◆ TASKS AND EXERCISES ◆
a) Write out everything in the article on the GOP's Latino problem, from "Romney\'s Spanish-language TV" down to "Spanish? (AP/AP/Jim R. Bounds)".
b) In the article on the GOP's Latino problem, in what city was the October 2008 presidential debate between McCain and Barack Obama held?
c) Continue the article on the GOP's Latino problem from where it stops.

GOP's Latino problem gets worse

Romney\'s Spanish-language TV ads can\'t overcome the party\'s poor reputation among Hispanics

Published January 11, 2012 10:00PM (EST)

  How do you say 'Republican' in Spanish?     (AP/AP/Jim R. Bounds)
How do you say 'Republican' in Spanish? (AP/AP/Jim R. Bounds)

“We have to fix our problems with the Hispanics,” said John McCain last week when asked by MSNBC’s Chuck Todd about the Republican Party's competitiveness in the Southwest in the 2012 election.. “It starts with a way to address the issue of immigration in a humane and caring fashion, at the same time emphasizing the need to secure our borders because of the drug cartels and the people who transport people across our border and treat them terribly.”

A tip for McCain, front-runner Mitt Romney and other Republicans: drop the “the” in front of references to Hispanics. Use of the definite article sounds a bit too much like the cringe-worthy “that one” line McCain dropped on Barack Obama during their October 2008 presidential debate in Nashville, and smacks of the sort of “these/those people” phrases that only turn away the groups described. This week, Romney smartly released his first Spanish-language campaign ad, a positive sign. But language is only a small part of the GOP’s problems with minorities, and Latino voters in particular.

◆ RECORD EXTRACTS ◆
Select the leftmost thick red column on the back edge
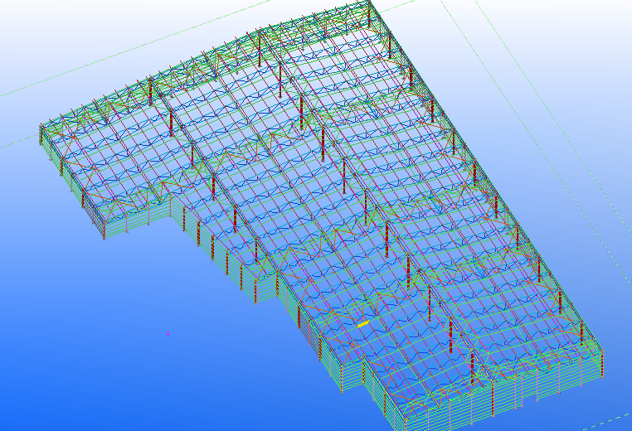Viewport: 632px width, 431px height. (x=172, y=123)
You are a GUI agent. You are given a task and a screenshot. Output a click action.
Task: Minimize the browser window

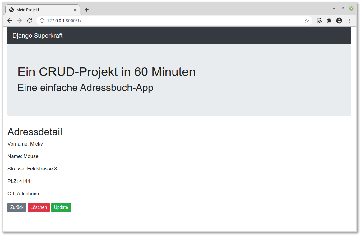(x=334, y=8)
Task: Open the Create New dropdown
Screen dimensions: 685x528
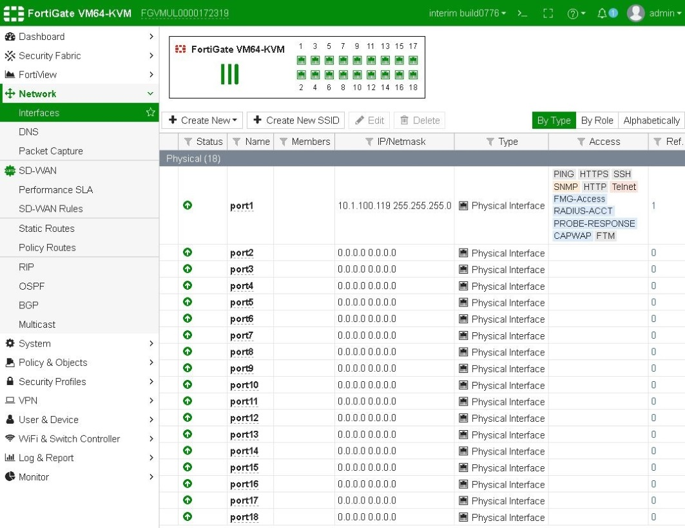Action: click(202, 120)
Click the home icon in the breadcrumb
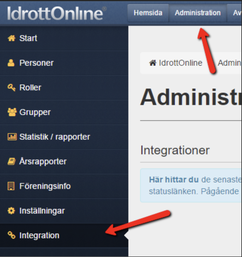The height and width of the screenshot is (257, 242). (x=153, y=63)
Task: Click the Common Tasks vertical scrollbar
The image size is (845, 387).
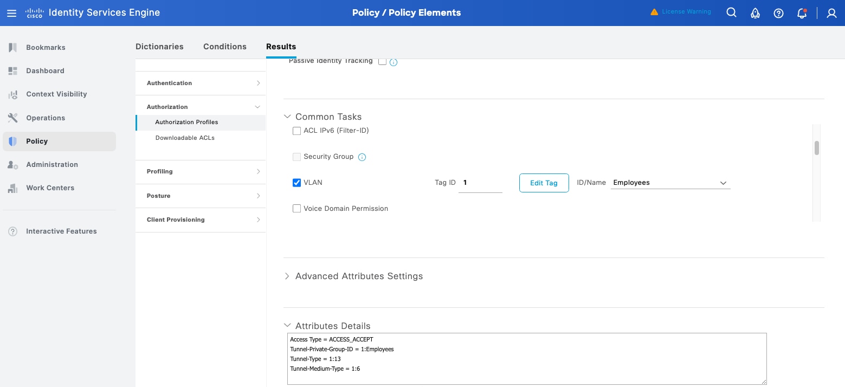Action: point(816,147)
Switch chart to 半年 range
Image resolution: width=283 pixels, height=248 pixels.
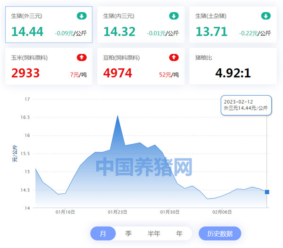(154, 233)
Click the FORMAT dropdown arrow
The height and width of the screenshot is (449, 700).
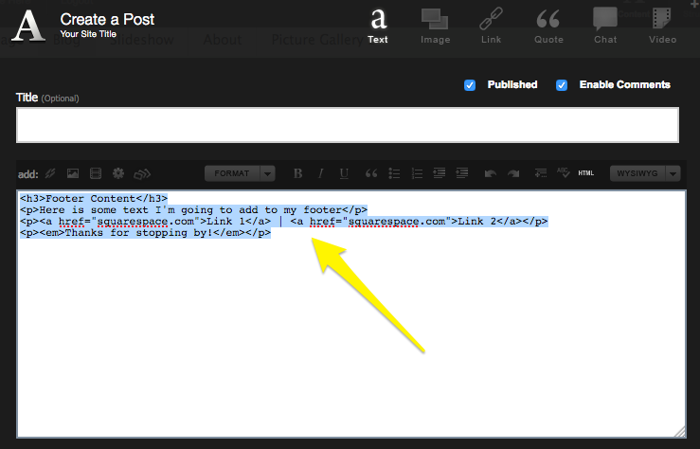click(268, 173)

◆ PER-TASK OUTPUTS ◆
a)
Romney\'s Spanish-language TV ads can\'t overcome the party\'s poor reputation among Hispanics

Published January 11, 2012 10:00PM (EST)

  How do you say 'Republican' in Spanish?     (AP/AP/Jim R. Bounds)
How do you say 'Republican' in Spanish? (AP/AP/Jim R. Bounds)

b) Nashville

c)
Democrats dominate among non-white groups, winning among African-Americans and Asian Americans as well as Latinos. In 2008 Obama carried 67 percent of the Latino vote, and even won the Cuban-American subset previously loyal to Republicans. For GOP presidential candidates, the party’s struggle to attract Latino voters is particularly troubling for two reasons. First, the Latino vote is significant and growing quickly, and will in the near future surpass African-Americans as the nation’s largest ethnic minority voting bloc. (Latinos already outnumber blacks as a share of the population.) Second, unlike in the South where white Republican performance rates can counterbalance African-Americans’ overwhelming support for Democrats, the Latino vote outside Florida and Texas tends to be concentrated in Southwestern states where the offsetting effects of white Republicans are often insufficient.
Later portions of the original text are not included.